• **Task prompt**
The response should consist of the records that follow, printed exactly.

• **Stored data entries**

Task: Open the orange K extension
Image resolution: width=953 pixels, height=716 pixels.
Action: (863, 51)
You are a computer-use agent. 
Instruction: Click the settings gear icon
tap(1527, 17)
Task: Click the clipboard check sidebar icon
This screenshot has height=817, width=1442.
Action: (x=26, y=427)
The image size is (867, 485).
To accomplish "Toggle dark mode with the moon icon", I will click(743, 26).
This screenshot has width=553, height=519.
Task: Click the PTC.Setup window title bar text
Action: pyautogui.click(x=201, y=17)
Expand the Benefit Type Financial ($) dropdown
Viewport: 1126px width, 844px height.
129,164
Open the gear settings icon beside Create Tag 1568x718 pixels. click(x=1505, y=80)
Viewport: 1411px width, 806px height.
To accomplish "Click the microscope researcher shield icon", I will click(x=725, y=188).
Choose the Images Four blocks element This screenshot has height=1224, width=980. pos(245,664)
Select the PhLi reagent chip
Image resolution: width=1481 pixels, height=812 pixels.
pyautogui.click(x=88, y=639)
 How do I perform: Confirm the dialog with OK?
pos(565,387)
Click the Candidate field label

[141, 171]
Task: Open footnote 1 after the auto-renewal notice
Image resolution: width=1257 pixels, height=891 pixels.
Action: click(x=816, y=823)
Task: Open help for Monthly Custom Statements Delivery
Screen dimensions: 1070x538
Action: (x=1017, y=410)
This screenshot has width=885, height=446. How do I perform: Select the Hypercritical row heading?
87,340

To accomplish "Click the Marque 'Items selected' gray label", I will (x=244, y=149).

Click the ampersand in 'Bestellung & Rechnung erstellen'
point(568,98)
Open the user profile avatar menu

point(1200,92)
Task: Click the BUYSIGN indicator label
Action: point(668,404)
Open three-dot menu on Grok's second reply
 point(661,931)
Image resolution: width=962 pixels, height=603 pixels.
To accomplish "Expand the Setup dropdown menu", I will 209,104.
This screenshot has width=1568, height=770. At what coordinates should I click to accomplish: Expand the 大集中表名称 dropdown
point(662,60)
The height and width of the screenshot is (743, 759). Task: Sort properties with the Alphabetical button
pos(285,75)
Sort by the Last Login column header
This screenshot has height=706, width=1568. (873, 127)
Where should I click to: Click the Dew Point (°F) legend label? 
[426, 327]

• **Output for this task**
Task: Open the orange K extension
Image resolution: width=953 pixels, height=716 pixels.
Action: (863, 51)
You are a computer-use agent. 
Instruction: Click the settings gear icon
tap(1527, 17)
Task: Click the clipboard check sidebar icon
This screenshot has height=817, width=1442.
Action: (x=26, y=427)
The image size is (867, 485).
To accomplish "Toggle dark mode with the moon icon", I will click(743, 26).
This screenshot has width=553, height=519.
Task: Click the PTC.Setup window title bar text
Action: pyautogui.click(x=201, y=17)
Expand the Benefit Type Financial ($) dropdown
Viewport: 1126px width, 844px height.
129,164
Open the gear settings icon beside Create Tag 1568x718 pixels. click(x=1505, y=80)
Viewport: 1411px width, 806px height.
To accomplish "Click the microscope researcher shield icon", I will click(x=725, y=188).
Choose the Images Four blocks element This screenshot has height=1224, width=980. pos(245,664)
Select the PhLi reagent chip
Image resolution: width=1481 pixels, height=812 pixels.
pyautogui.click(x=88, y=639)
 How do I perform: Confirm the dialog with OK?
pos(565,387)
Click the Candidate field label

[141, 171]
Task: Open footnote 1 after the auto-renewal notice
Image resolution: width=1257 pixels, height=891 pixels.
Action: click(x=816, y=823)
Task: Open help for Monthly Custom Statements Delivery
Screen dimensions: 1070x538
Action: (x=1017, y=410)
This screenshot has width=885, height=446. How do I perform: Select the Hypercritical row heading?
87,340

To accomplish "Click the Marque 'Items selected' gray label", I will (x=244, y=149).

Click the ampersand in 'Bestellung & Rechnung erstellen'
point(568,98)
Open the user profile avatar menu

point(1200,92)
Task: Click the BUYSIGN indicator label
Action: point(668,404)
Open three-dot menu on Grok's second reply
 point(661,931)
Image resolution: width=962 pixels, height=603 pixels.
To accomplish "Expand the Setup dropdown menu", I will 209,104.
This screenshot has width=1568, height=770. At what coordinates should I click to accomplish: Expand the 大集中表名称 dropdown
point(662,60)
The height and width of the screenshot is (743, 759). Task: Sort properties with the Alphabetical button
pos(285,75)
Sort by the Last Login column header
This screenshot has height=706, width=1568. (873, 127)
Where should I click to: Click the Dew Point (°F) legend label? 
[426, 327]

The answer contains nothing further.